Thursday, April 10, 2014

Renounce your citizenship, get a place in college...

If you are a high school student in Florida (or have a child who is), and you're a legal resident of the US/state, you might just have your in-state tuition spot handed to an illegal immigrant in the near future. This article talks about a bill (well, two, actually: one in the Florida house and one in the Florida senate) that, per this analysis, will cost the state about $21 million (the first year) and displace about 5,000 legal resident students from higher education institutions in order to provide "College Tuition Subsidy for Illegal Aliens."

Yep, that's what it says: the bill(s), if passed, will attempt to "aid" illegal immigrants, but does so without regard to the impact to citizens and legal residents, without attempting to expand capacity, leading to their displacement. The benefit? Proponents of the bill(s) say that it will "lead to economic and fiscal benefits in the long-term" - that is, that it's an investment with a payoff two or three decades down the road. Those benefits may or may not pan out, and some have reason to doubt the claims (see the analysis for details).

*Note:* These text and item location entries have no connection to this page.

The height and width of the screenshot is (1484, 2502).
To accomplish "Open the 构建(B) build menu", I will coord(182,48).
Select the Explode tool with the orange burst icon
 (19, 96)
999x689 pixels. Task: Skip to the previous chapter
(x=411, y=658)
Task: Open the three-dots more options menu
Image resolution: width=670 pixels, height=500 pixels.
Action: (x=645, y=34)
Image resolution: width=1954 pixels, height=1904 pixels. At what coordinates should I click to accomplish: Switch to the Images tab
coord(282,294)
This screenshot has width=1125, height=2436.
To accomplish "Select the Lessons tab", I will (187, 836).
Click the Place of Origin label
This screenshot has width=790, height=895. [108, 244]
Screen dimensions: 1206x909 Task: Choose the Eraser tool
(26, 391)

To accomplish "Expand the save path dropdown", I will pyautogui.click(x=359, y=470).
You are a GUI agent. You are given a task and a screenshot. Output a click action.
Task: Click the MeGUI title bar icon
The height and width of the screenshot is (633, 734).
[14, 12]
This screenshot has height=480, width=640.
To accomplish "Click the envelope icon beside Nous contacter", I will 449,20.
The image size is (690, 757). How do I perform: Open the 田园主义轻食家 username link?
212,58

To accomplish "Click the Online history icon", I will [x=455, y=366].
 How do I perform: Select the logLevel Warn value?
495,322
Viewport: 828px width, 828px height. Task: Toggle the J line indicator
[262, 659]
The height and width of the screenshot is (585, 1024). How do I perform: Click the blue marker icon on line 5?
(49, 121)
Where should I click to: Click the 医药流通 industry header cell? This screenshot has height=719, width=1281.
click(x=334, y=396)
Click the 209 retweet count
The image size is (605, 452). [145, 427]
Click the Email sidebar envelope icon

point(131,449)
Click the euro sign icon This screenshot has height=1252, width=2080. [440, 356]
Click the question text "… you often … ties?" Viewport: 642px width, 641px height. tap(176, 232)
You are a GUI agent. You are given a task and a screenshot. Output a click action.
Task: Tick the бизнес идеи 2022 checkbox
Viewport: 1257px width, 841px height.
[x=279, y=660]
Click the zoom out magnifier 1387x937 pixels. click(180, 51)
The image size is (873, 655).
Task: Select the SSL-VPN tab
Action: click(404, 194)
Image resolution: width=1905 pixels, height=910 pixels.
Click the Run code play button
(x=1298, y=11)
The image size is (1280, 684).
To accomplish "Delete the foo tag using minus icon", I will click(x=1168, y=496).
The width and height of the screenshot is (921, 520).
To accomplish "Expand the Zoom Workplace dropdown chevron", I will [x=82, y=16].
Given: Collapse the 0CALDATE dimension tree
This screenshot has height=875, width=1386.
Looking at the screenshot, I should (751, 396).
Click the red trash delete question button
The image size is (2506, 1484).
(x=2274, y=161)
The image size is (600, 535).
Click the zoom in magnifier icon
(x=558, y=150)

Is it just me, or is this wrong? Similar to my qualms about US (government-sponsored) tuition for Pakistani students (paid for, in part, by my tax money, while my own children don't even get enough loans from the government to cover their college education, and which saddles them with debt, while my own money - which could be used for their education - is being sent overseas to pay for education of Pakistani students), this seems backward from a national perspective, that we're providing all sorts of aid and benefits for non-Americans, while leaving Americans (who are paying for those benefits) out in the cold.

Wrong. Just wrong. Is it time to reboot America?